Gerst also gave exciting insights into the future of space travel:

‘The ESA is also taking the next step, together with the international partners we have tackled the Deep Space Gateway. In fact, this is the big international project that will exist in the future, as big in cooperation and significant as we know it from the ISS. It is currently being found out who delivers which parts. This will set future standards for exploration.
It also serves to preserve the most important asset: the future generation of scientists, engineers, astronauts that we can inspire and show that humanity can continue to build on big projects, like the ISS , The most complex machine humanity has ever built, it works up there, made in 500 different production sites and put together in orbit. Parts that have never met on earth before. We managed that and that is fascinating. The next step is the Deep Space Gateway. A kind of mini-space station around the moon, which will be similarly modular as the ISS. This is really a fascinating thing. The younger generations will be doing that with having to build up to land on the moon or Mars.
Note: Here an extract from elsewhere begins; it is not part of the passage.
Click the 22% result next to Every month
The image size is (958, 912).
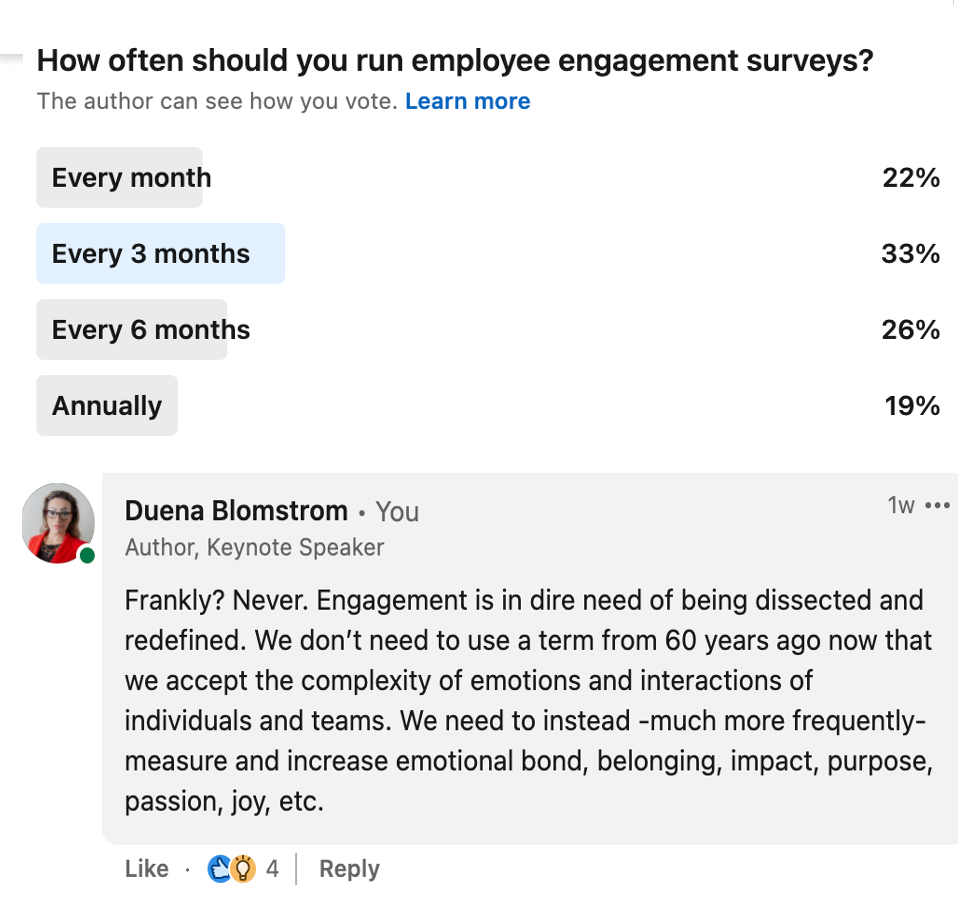click(911, 177)
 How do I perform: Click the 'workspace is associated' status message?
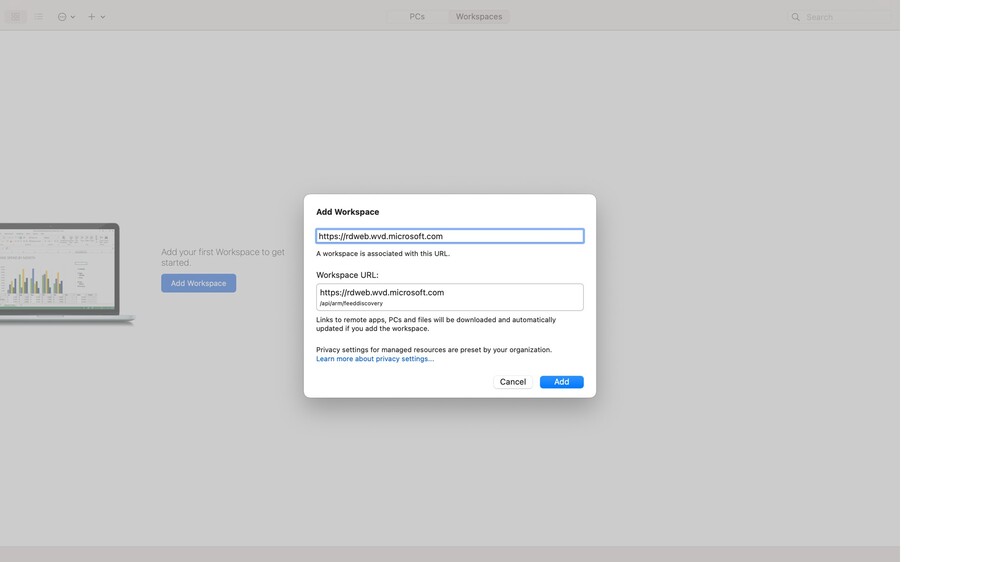click(383, 254)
The next two goals: quite obviously – you can call them eighth or ninth continent – the moon and Mars. We do not know much about this moon and planets yet. We were there a few decades ago and picked up a few stones. We have never landed on Mars – we want to change that – we have to change that in order to understand how the moon came to be in order to better understand its own history, the history of the earth. To check if we can use the moon for that we can not do the dinosaurs. That we can build a telescope from there on the back of the moon or on the moon Poland, to be able to discover asteroids faster from there. Unfortunately, it happens that we see 500m asteroids passing us in a lunar distance that we discover a month before. That’s a big risk. We have to work on that. One of the many reasons why we have to fly to the moon and for that we have to prepare, technologically with the appropriate launchers and spaceships. As well as on the space station, which serves to prepare us for such possible missions. By building on the ISS, how to make such life support systems work, how we can build them better, build more reliably.’
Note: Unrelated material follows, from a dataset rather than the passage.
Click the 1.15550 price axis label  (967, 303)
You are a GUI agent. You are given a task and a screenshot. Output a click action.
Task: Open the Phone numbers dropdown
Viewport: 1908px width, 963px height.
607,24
Gerst’s hometown of Künzelsau is located in Southern Germany, and, he would later come to find other cities that felt like home: Houston, Moscow and Cologne. However, once in space, his idea of home took on new meaning:

‘Sounds cheesy: the planet becomes home, no matter where you look down, everything feels home, down there is humanity. You realize very brutally that there is nothing out there where we could exist. There is a place (we know) where we could exist. Every astronaut wanted to come back. No one wants to drift outward, but the opposite, we belong on the little blue planet. Viewed from afar, our earth is nothing more than a blue dot, a fragile spaceship for humanity. Only by understanding the universe in which we live can we protect our homes. ‘

* As commander of the ISS, it is responsible for maintaining the crew’s motivation, monitoring safety and operations, and following the direction of the flight director on the ground.

** For 13 years, the Columbus Space Laboratory has orbited Earth at a speed of 28,800 km / h. During this time, more than 225 experiments were carried out and 500 GB of scientific data were transferred per month.
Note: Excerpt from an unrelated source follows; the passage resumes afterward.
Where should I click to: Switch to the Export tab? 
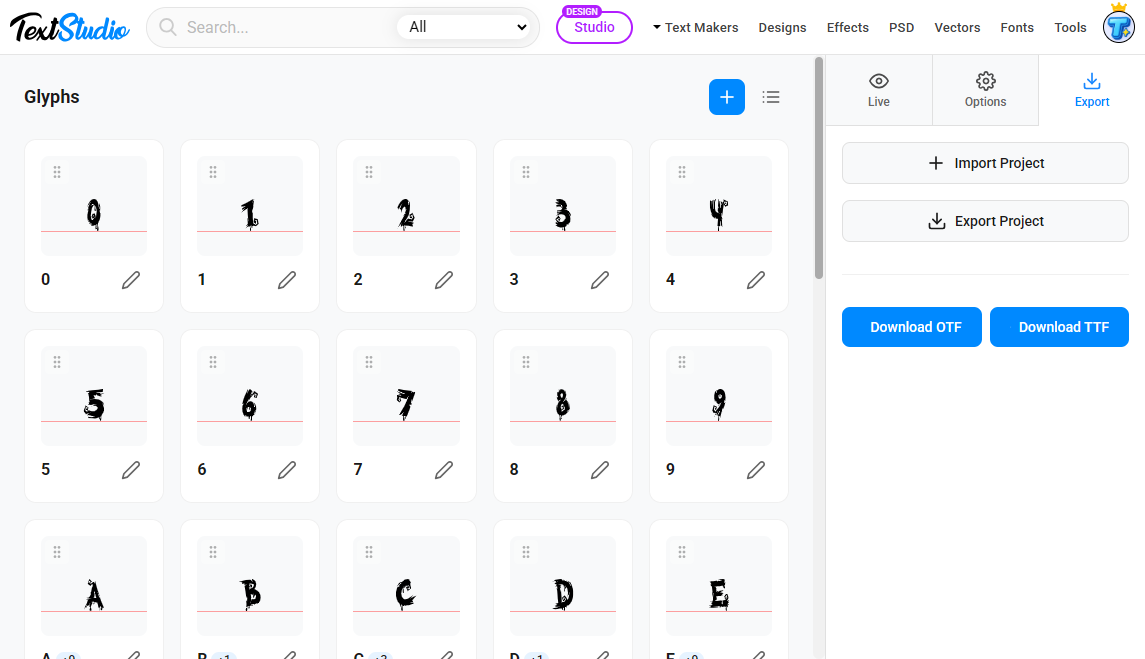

*** The SUPVIS Justin experiment addresses the scenario of planetary exploration. The experiment aims to demonstrate the possibilities of commanding a robot to carry out complex dexterous tasks with significant communication round-trip time.

**** In this process, metals are heated to a temperature of 2100 degrees Celsius and then suddenly cooled down. Metal samples can be melted in a magnetic field without contact and without the need for a container, and then cured again.